John "2Tone" Woodroof rides his bike the way an intrepid sea captain rides a storm: always moving, eyes peeled to the horizon. Zipping around Atlanta's mean streets, Mr. Woodroof is the epitome of two-wheeled bravura.

He and his comrades match a punk rock aesthetic with a bike courier twist: Their essential fashion statement being scuffed Vans sneakers and leg-hugging jeans, a practical chain-avoiding attire that gives them the profile of asphalt-sailing buccaneers.

But the most impressive piece of Woodroof's outfit is his bicycle: A stripped-down race bike with no brakes and a single-speed, fixed-gear rear hub that, in effect, turns man into a cog of the machine. This is biking at its most primal – no stopping, no coasting with the pedals stationary, no helmets. It's a ride built on adrenaline and danger, like walking across a lava flow in flip flops.

"All you need is air in the tires and a chain that works," says Woodroof, who co-owns No Brakes, one of the only bike shops devoted solely to so-called "fixie" bikes in the Southeast. "It's about simplicity."

In some of the toughest traffic in the country – New York, Atlanta, Chicago, Los Angeles – recreational bikers are stripping down their Schwinns and Cannondales and going back to the original setup that can be seen in pictures from the first Tour de France. Put another way, they're riding bikes torn from the velodrome and plunked down in the urban jungle. The fixed-gear movement is, in fact, influenced by track racing, especially a Japanese version called "keirin."

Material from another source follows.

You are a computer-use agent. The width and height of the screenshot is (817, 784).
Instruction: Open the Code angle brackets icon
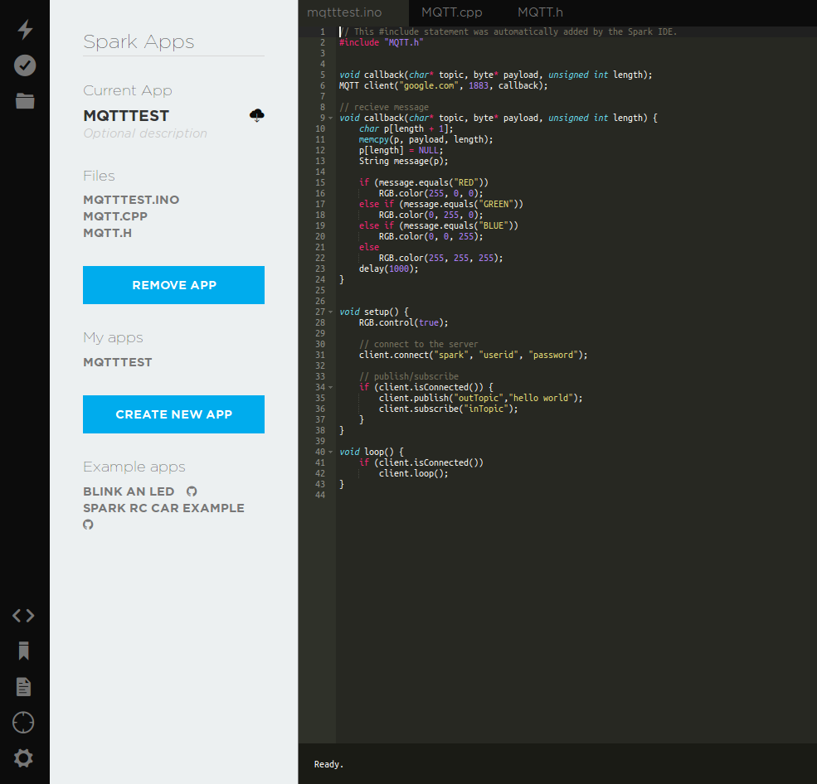click(23, 616)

It is also rooted in a rebellion against the overaccessorized culture of spandex and 21-speed bikes of normal cycling. Its popularity can be seen in the number of clubs springing up, new shops catering to riders, and manufacturers starting to build bikes long thought to be an anachronism.

Yet, as with any edgy movement, a backlash is brewing. Some motorists question the sanity – and legality – of no-brake biking, while even a few professional riders, though impressed with the devotees' courage, worry about their astuteness. "These guys are adrenaline junkies," notes Atlanta track racer Leigh Foti. "They're going out there with no brakes!"